第6話:待ちぼうけ
12月24日、PM17:00、自宅。
「最後にグロスをつけてっと。はい、終了!!」
なっちゃんは、そう言うとあたしの姿を見て満足げに終了宣言をした。それを横で見ていた春ちゃんも、2度、3度とうなずきながらこう言った。
「うん、かわいい。せっかく女の子に生まれたんだからちゃんとしなきゃね」
「…………別に、元ちゃんは気にしないし」
「それは違う。梨佳、男はそう言いながらも本音は違うものよ」
「…………そうなのかな」
あたしは、自信満々に言い切るなっちゃんの言葉にちょっと不安に思った。
(でも、元ちゃんは格好なんて本人の好きにすればいいんだよって言ってたし。…………でも本当は、こういう格好のほうが良いのかな?)
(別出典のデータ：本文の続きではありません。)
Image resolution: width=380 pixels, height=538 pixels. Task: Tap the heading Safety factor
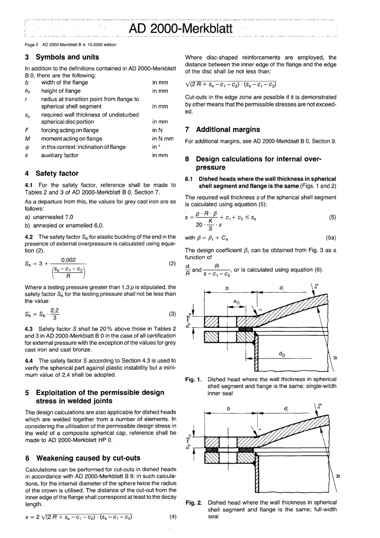coord(57,173)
鏡に映る自分の姿を眺めながら思った。あたしは、もう少し周囲に合わせたほうがいいのかと。
(でも、化粧って苦手なんだよな)
PM、18:00 駅前広場。
「来ない!! 何で〜、時間と場所はあってるよね?」
あたしは、カバンから手帳を取り出すとまじまじと見て確認した。手帳には確かに書いてあるのだ。
(忘れちゃったのかな?)
実を言うと元ちゃんとの待ち合わせで待ちぼうけをするのは初めてではない。 初デートの日には2時間ほど待たされたし。理由は、猫の親子から目が離せなくて写真を撮っていたから。
だから、きっと今日も何か気になる被写体を発見してしまったのだと思う。
(何か飲み物買ってこよう)
PM20:00
来ない。さすがにおかしい。
あたしは、バッグから携帯を取り出すと元ちゃんに電話をした。
トゥルルと呼び出し音だけがむなしく響く。仕方なくあきらめて電話を切り、これからのことを思案していた時だった。一人の男の子があたしにこう声をかけてきたのだった。